Thioguanine is an anti-leukemia and immunosuppressant agent, with IC50 values of 40µM and 25μM for recombinant USP2 and coronaviral PLpro, respectively [1]. Thioguanine can be incorporated into CpG sites, affecting methylation of cytosine residues by methyltransferases and reducing the overall methylation level of cytosine[2]. Thioguanine has been widely used to inhibit a wide variety of cancer cells with a high frequency of homozygous deletion of the gene for methylthioadenosine phosphorylase (MTAP) [3].
In vitro, Thioguanine treatment for 48h inhibited the cell viability of MDA-MB-231, HCC1937, and MCF-10A cells with IC50 values of 2.489, 6.3, and 646.5μM, respectively[4]. Thioguanine treatment for 24 hours inhibited Herpes simplex virus 1 (HSV-1) replication in human corneal epithelial cells (HCECs) with an IC50 value of 0.104μM[5]. Treatment with 1µM Thioguanine for 48 hours significantly inhibited DNA polymerase γ replication in HCT116 cells, damaged mitochondrial DNA, and led to mitochondrial dysfunction[6].
In vivo, Thioguanine treatment via oral administration at a dose of 2.5mg/kg/day for 14 days ameliorated dextran sodium sulfate-induced chronic colitis in C57Bl/6 mice [7]. Thioguanine treatment (0.04mg/day; p.o.) for 5 days significantly extended the survival of the mouse model of leptomeningeal carcinomatosis[8].
References:
[1] Chuang S J, Cheng S C, Tang H C, et al. 6-Thioguanine is a noncompetitive and slow binding inhibitor of human deubiquitinating protease USP2[J]. Scientific reports, 2018, 8(1): 3102.
[2] Wang H, Wang Y. 6-Thioguanine perturbs cytosine methylation at the CpG dinucleotide site by DNA methyltransferases in vitro and acts as a DNA demethylating agent in vivo[J]. Biochemistry, 2009, 48(10): 2290-2299.
[3] Munshi P N, Lubin M, Bertino J R. 6-thioguanine: a drug with unrealized potential for cancer therapy[J]. The oncologist, 2014, 19(7): 760-765.
[4] Zhang D, An X, Li Q, et al. Thioguanine induces apoptosis in triple-negative breast cancer by regulating PI3K–AKT pathway[J]. Frontiers in Oncology, 2020, 10: 524922.

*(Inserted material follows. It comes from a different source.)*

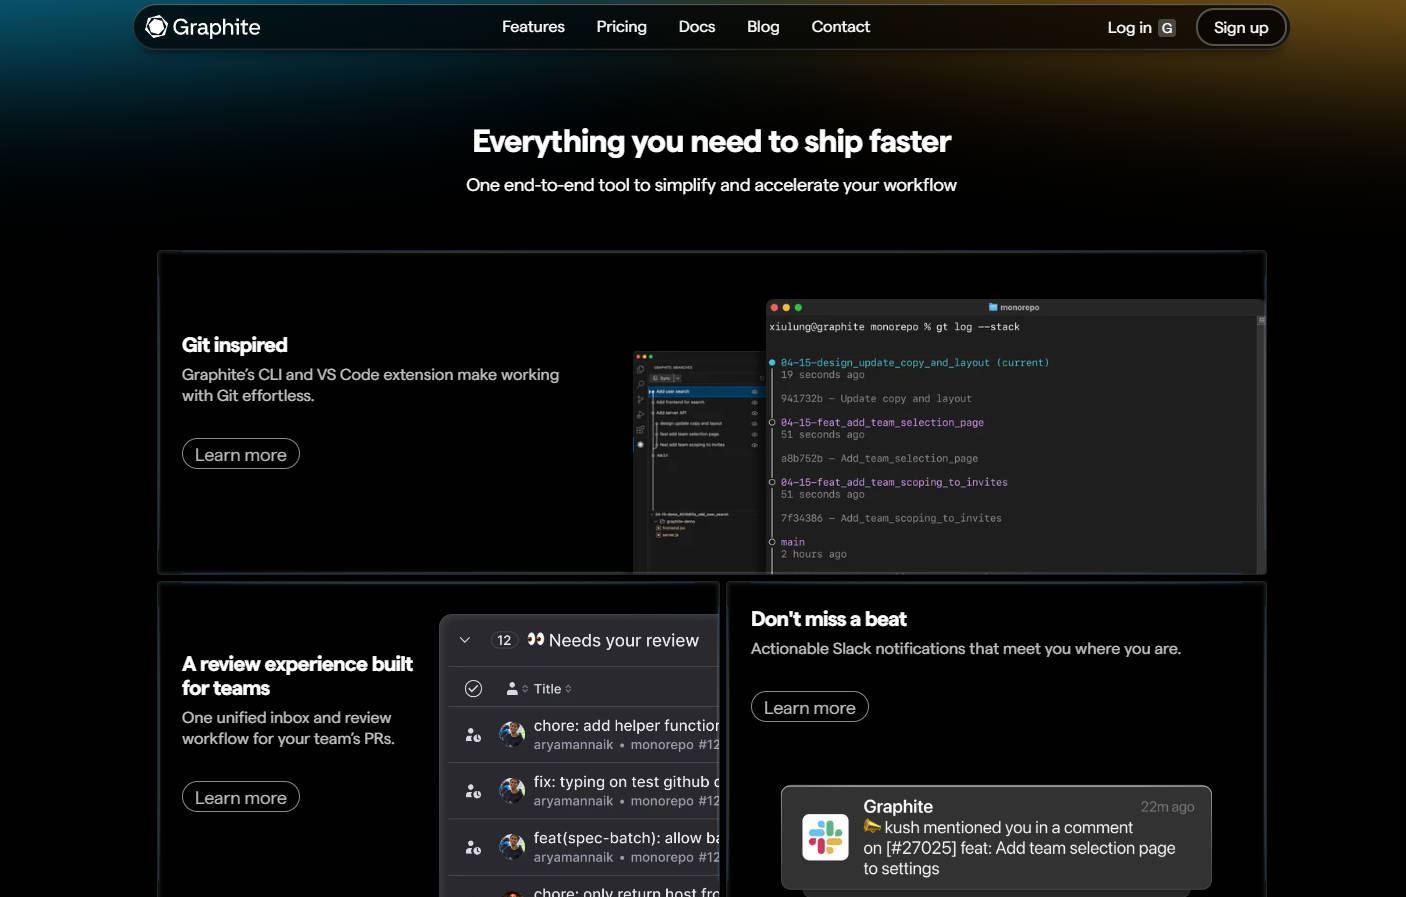1406x897 pixels.
Task: Click the reviewer status icon on first PR row
Action: (473, 733)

[5] Chen D, Liu Y, Zhang F, et al. 6-Thioguanine inhibits herpes simplex virus 1 infection of eyes[J]. Microbiology Spectrum, 2021, 9(3): e00646-21.
[6] Daehn I, Brem R, Barkauskaite E, et al. 6-Thioguanine damages mitochondrial DNA and causes mitochondrial dysfunction in human cells[J]. FEBS letters, 2011, 585(24): 3941-3946.
[7] Oancea I, Movva R, Das I, et al. Colonic microbiota can promote rapid local improvement of murine colitis by thioguanine independently of T lymphocytes and host metabolism[J]. Gut, 2017, 66(1): 59-69.
[8] Nakagawa H, Yui Y, Suzuki T, et al. Investigation of 6-thioguanine as a strategy to overcome methotrexate resistance in a mouse model of leptomeningeal carcinomatosis[J]. Journal of Neuro-Oncology, 2026, 176(1): 64.
Thioguanine是一种抗白血病和免疫抑制剂,对重组USP2和冠状病毒PLpro的IC50值分别为40µM和25µM[1]。Thioguanine可被掺入CpG位点,影响甲基转移酶对胞嘧啶残基的甲基化,并降低胞嘧啶的总体甲基化水平[2]。Thioguanine已被广泛用于抑制多种甲基硫代腺苷磷酸化酶(MTAP)基因纯合缺失高频率的癌细胞[3]。
在体外,Thioguanine处理48小时抑制了MDA-MB-231、HCC1937和MCF-10A细胞的活力,IC50值分别为2.489、6.3和646.5µM[4]。Thioguanine处理24小时抑制了单纯疱疹病毒1型(HSV-1)在人角膜上皮细胞(HCECs)中的复制,IC50值为0.104µM[5]。使用1µM的Thioguanine处理48小时,显著抑制了HCT116细胞中的DNA聚合酶γ复制,损伤了线粒体DNA,并导致线粒体功能障碍[5]。
在体内,以每日2.5mg/kg的剂量口服给予Thioguanine 14天,改善了C57Bl/6小鼠中由葡聚糖硫酸钠诱导的慢性结肠炎[7]。Thioguanine处理(每日0.04mg;p.o.)5天,显著延长了Leptomeningeal carcinomatosis小鼠模型的存活时间[8]。